Trois scénarios cliniques, selon les repères diffusés par Ameli et Vidal :
- Réaction locale banale : douleur intense immédiate, rougeur, gonflement de quelques centimètres, qui régresse en 24 à 48 heures. C'est le cas de très loin le plus fréquent.
- Réaction locale étendue : œdème dépassant 10 cm, persistant plusieurs jours. Impressionnant mais rarement dangereux, sauf localisation à la gorge, à la bouche ou à l'œil — qui impose un appel au 15 immédiat.
- Réaction allergique généralisée (anaphylaxie) : urticaire à distance du point de piqûre, gonflement du visage, gêne respiratoire, chute de tension, malaise. Urgence vitale absolue. Elle concerne environ 0,3 à 3 % de la population selon les estimations, et peut survenir chez quelqu'un qui a déjà été piqué sans problème auparavant.

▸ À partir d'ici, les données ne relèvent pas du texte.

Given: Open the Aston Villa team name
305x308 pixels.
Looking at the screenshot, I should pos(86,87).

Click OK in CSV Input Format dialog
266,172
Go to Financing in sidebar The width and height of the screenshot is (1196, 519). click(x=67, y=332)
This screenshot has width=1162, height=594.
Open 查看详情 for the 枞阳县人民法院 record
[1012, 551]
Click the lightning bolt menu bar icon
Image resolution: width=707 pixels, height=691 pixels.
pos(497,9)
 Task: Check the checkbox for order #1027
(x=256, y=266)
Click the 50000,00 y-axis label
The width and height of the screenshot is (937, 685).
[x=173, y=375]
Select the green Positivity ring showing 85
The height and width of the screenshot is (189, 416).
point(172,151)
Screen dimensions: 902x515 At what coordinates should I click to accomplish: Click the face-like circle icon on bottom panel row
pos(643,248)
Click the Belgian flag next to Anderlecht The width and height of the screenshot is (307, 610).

Les décès recensés en France chaque année après piqûre d'hyménoptère — de l'ordre de 10 à 20 selon les données de mortalité — sont dans leur immense majorité des chocs anaphylactiques, non des envenimations massives.
Les bons gestes après une piqûre
- S'éloigner calmement, sans gestes brusques : les frelons émettent des phéromones d'alarme qui recrutent leurs congénères.
- Retirer bagues et bracelets avant que le gonflement ne s'installe.
- Approcher une source de chaleur (l'extrémité d'une cigarette à distance, un sèche-cheveux) pendant quelques secondes : le venin est thermolabile.
- Laver à l'eau et au savon, appliquer du froid via une poche de gel réutilisable enveloppée dans un linge.
- Surveiller la personne pendant au moins 30 minutes.
Une personne déjà diagnostiquée allergique doit avoir en permanence sur elle son stylo auto-injecteur d'adrénaline prescrit par son allergologue — et l'équipe de vendange doit savoir où il se trouve. Une désensibilisation (immunothérapie venin) existe et présente une efficacité élevée : elle se discute avec un allergologue après un accident généralisé.